= The Rub of Time =

2017 book by Martin Amis

Front cover, first U.S. edition (2018)

Front cover, first U.K. edition (2017)

The Rub of Time: Bellow, Nabokov, Hitchens, Travolta, Trump: Essays and Reportage, 1994–2017 is a 2017 collection of non-fiction essays and criticism by the British author Martin Amis. It was his eighth nonfiction book and the final collection published during his lifetime.

The book was first published on 21 September 2017, by Jonathan Cape in the United Kingdom. Its initial title rendered the years covered as 1986–2016. The first United States edition, published by Knopf on 6 February 2018, added one essay and updated those years to 1994–2017. Later U.K. editions include the new essay but instead use 1994–2016.

==Summary==
Like Visiting Mrs Nabokov: And Other Excursions (1993) and The War Against Cliché (2001), The Rub of Time collects Amis' reportage and criticism for newspapers and magazines in both the United States and the United Kingdom. The 45 essays are divided into groups by theme, including politics, sports, literature, the U.S., and the British royal family. Many are on the generation of male writers who came before him: Philip Roth, John Updike, Don DeLillo, Anthony Burgess, J. G. Ballard, Philip Larkin, and his father Kingsley Amis. All editions but the first include a 2017 Amis piece for Esquire titled "President Trump Orates in Ohio."

==Reception==
The Rub of Time received generally positive reviews. In The New York Times, A. O. Scott wrote that "We can quibble about whether the ability to turn out a predetermined quantity of lucid, witty, sometimes moving, rarely boring prose on assignment and on deadline should be classified as a talent or a skill...What seems to me beyond argument is that Amis is good at it."

In The Guardian, Anne Enright wrote: "The Rub of Time is Amis at his considered best, witty, erudite and unafraid...The hierarchy thing, that need to revere older writers, may be a little bit male for some, but male is the way that Amis rolls."

In the Financial Times, Jon Day notes that Amis' "style, once so joyfully alive, has ossified slightly," but said the book includes "excellent essays on Nabokov and Bellow, the 'twin peaks' of Amis’s literary mountain range." Leo Robson in The New Statesman found Amis' literary criticism "tiresome, and all too predictable," but finds that his "brisk generalisations, nurtured for decades, lend themselves to potent writing. Certitude is the key to Amis’s superhuman flair — and what makes this collection so compelling."

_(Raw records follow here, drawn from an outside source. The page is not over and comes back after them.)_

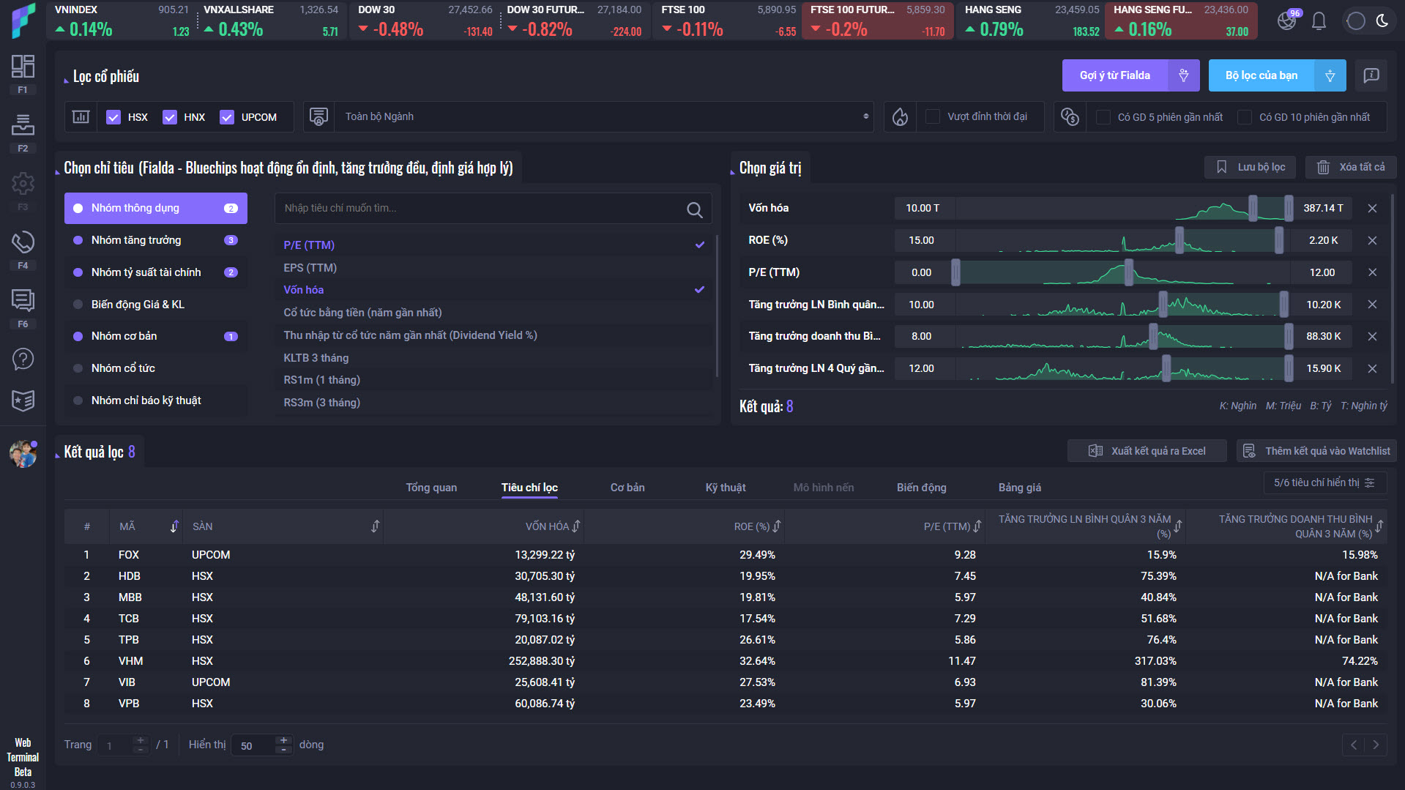Uncheck the UPCOM exchange checkbox
Screen dimensions: 1405x790
[227, 117]
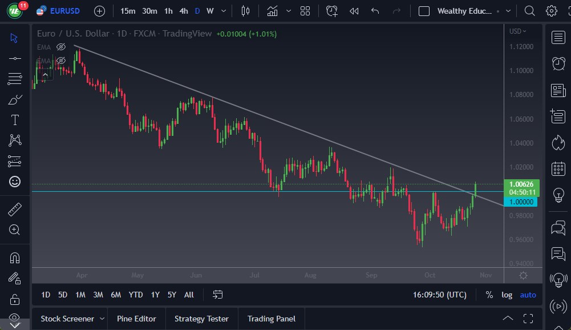Open the timeframe dropdown next to W
Screen dimensions: 571x330
[223, 10]
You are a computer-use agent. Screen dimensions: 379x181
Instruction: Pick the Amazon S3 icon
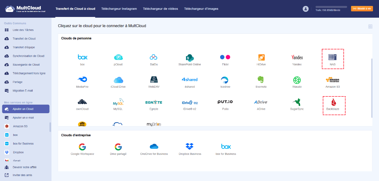pos(332,79)
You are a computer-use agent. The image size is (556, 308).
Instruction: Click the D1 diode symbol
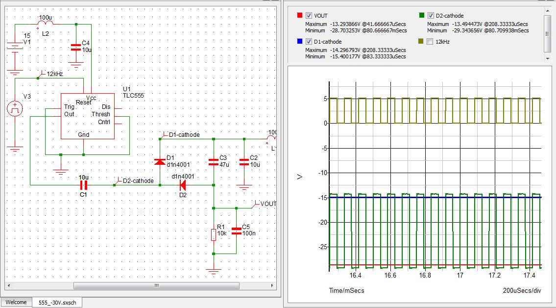tap(160, 161)
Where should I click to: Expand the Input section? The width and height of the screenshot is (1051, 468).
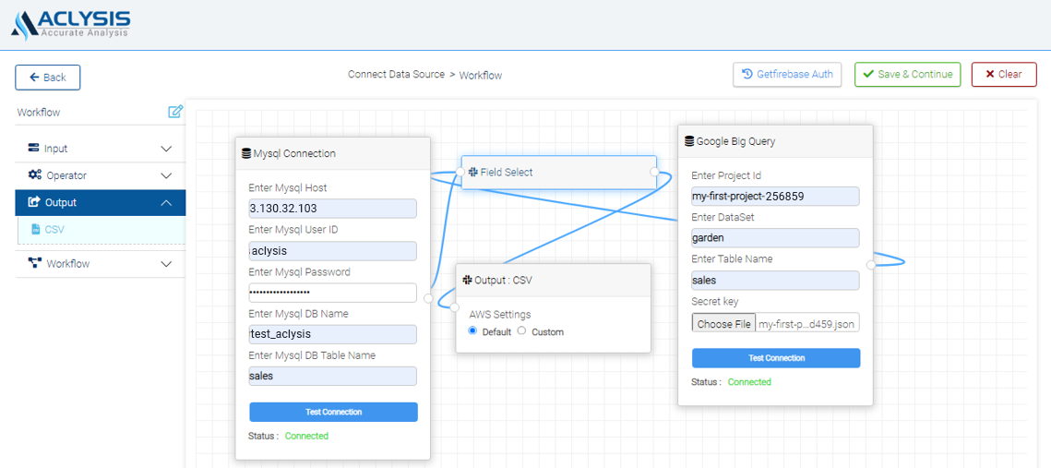pos(166,149)
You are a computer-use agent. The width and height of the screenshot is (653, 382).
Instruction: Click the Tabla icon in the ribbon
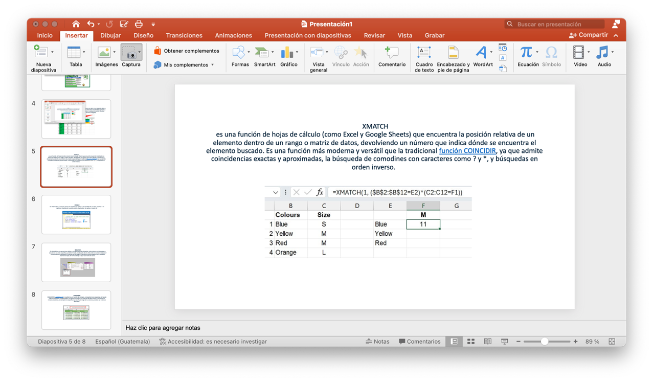tap(74, 53)

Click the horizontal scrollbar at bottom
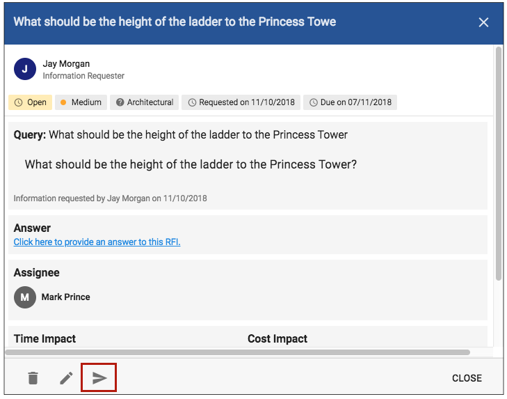(x=238, y=352)
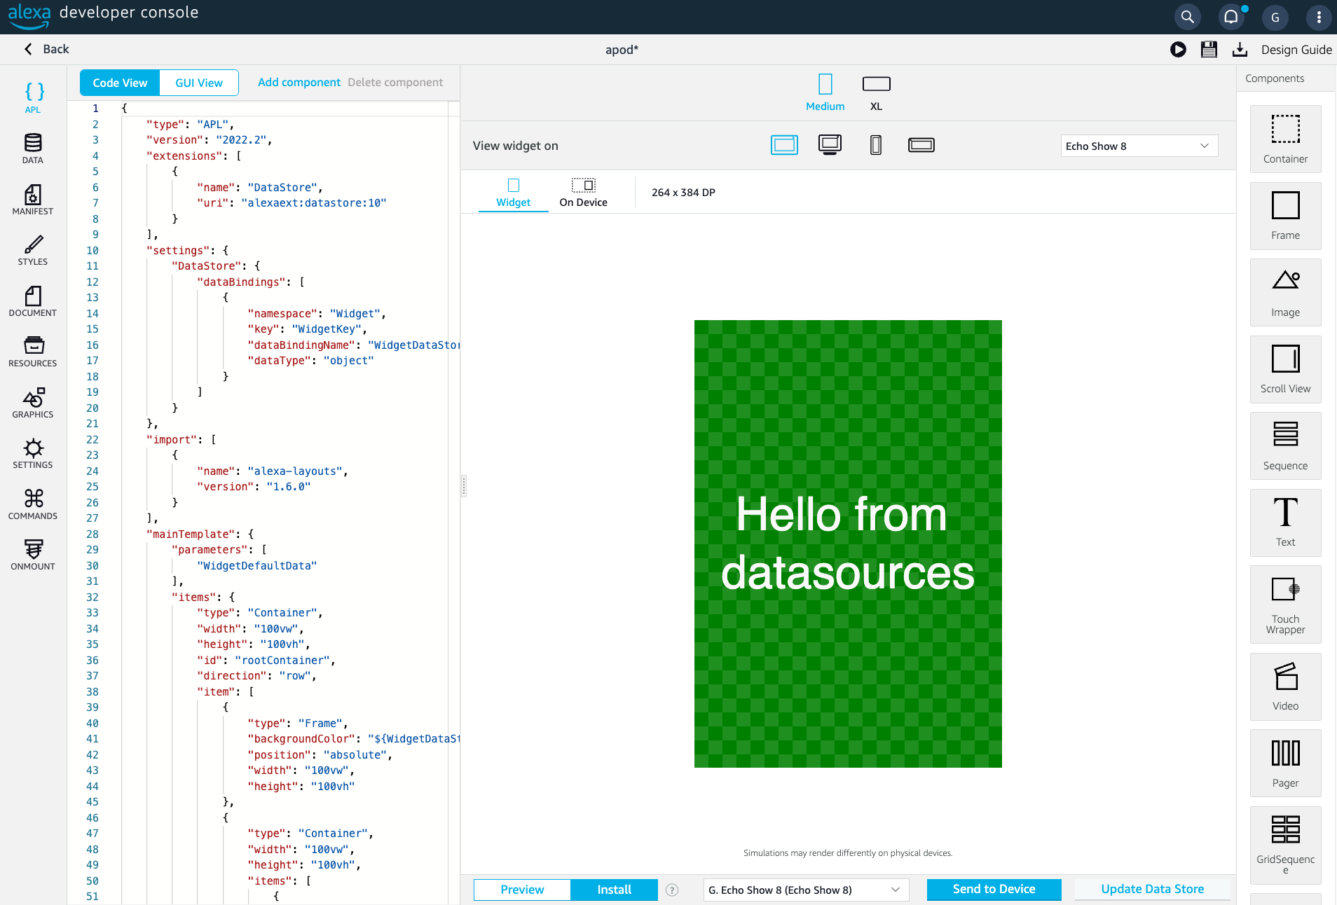The image size is (1337, 905).
Task: Open the COMMANDS section
Action: (x=33, y=504)
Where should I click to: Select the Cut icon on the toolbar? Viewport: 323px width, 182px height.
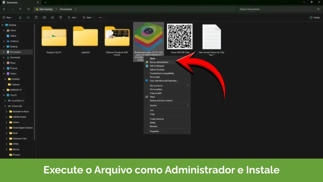coord(21,17)

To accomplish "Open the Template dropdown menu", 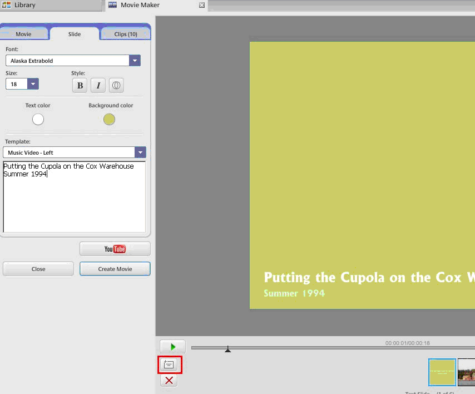I will [140, 152].
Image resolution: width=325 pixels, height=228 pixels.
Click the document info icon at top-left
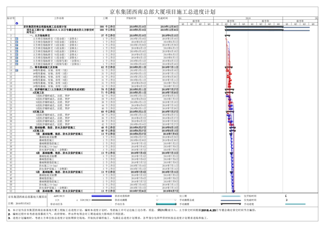(x=16, y=23)
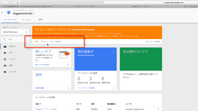
Task: Open 新しいタグを追加 chevron link
Action: pos(68,65)
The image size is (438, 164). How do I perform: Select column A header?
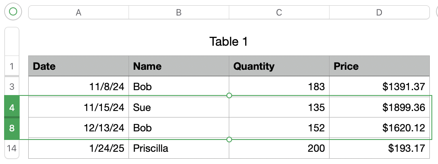coord(78,13)
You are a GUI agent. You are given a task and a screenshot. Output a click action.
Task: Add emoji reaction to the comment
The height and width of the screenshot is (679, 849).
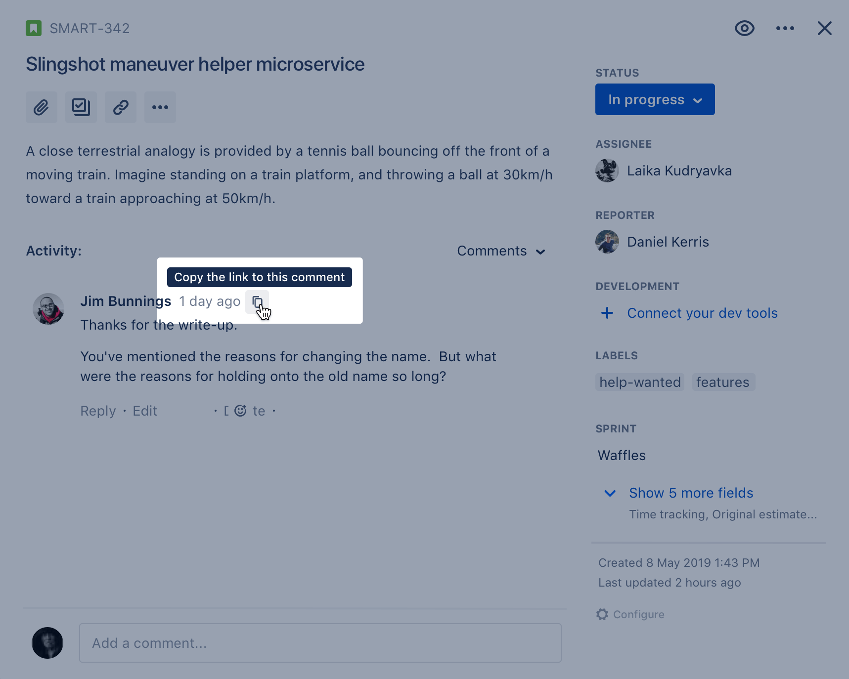click(240, 411)
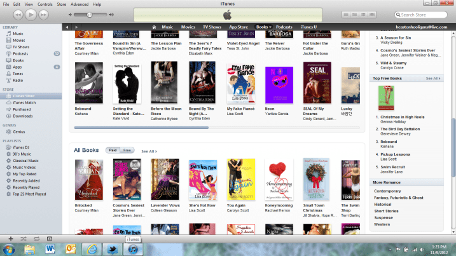The width and height of the screenshot is (456, 256).
Task: Open Radio in the library sidebar
Action: pos(18,80)
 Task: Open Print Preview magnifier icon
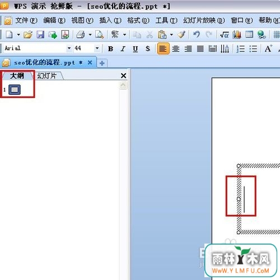point(99,35)
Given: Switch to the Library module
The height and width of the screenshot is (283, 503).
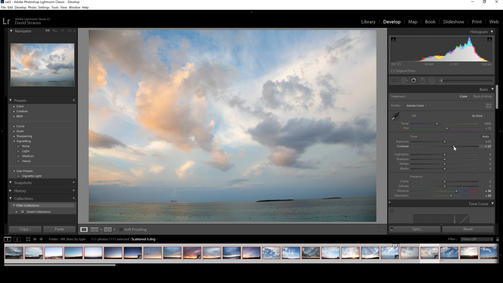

The Sunday Times named The Rub of Time one of its 11 "Books of the Year" for 2017, calling it "erudite, eclectic and entertaining."

==Contents==

===By Way of an Introduction===
- "He's Leaving Home" (The New Republic, 2012)

===Twin Peaks 1===
- "Vladimir Nabokov and the Problem from Hell" (review of The Original of Laura, The Guardian, 2009)
- "Saul Bellow, as Opposed to Henry James" (The Atlantic, 2003)

===Politics 1===
- "The Republican Party in 2011: Iowa" (Newsweek, 2011)
- "The Republican Party in 2012: Tampa, Florida" (Newsweek, 2012)
- "The Republican Party in 2016: Trump" (Harper's, 2016)

===Literature 1===
- "Philip Larkin: His Work and Life" (introduction to Philip Larkin Poems, 2011)
- "Larkin's Letters to Monica" (The Guardian, 2011)
- "Iris Murdoch: Age Will Win" (review of Richard Eyre's film Iris, Talk, 2001)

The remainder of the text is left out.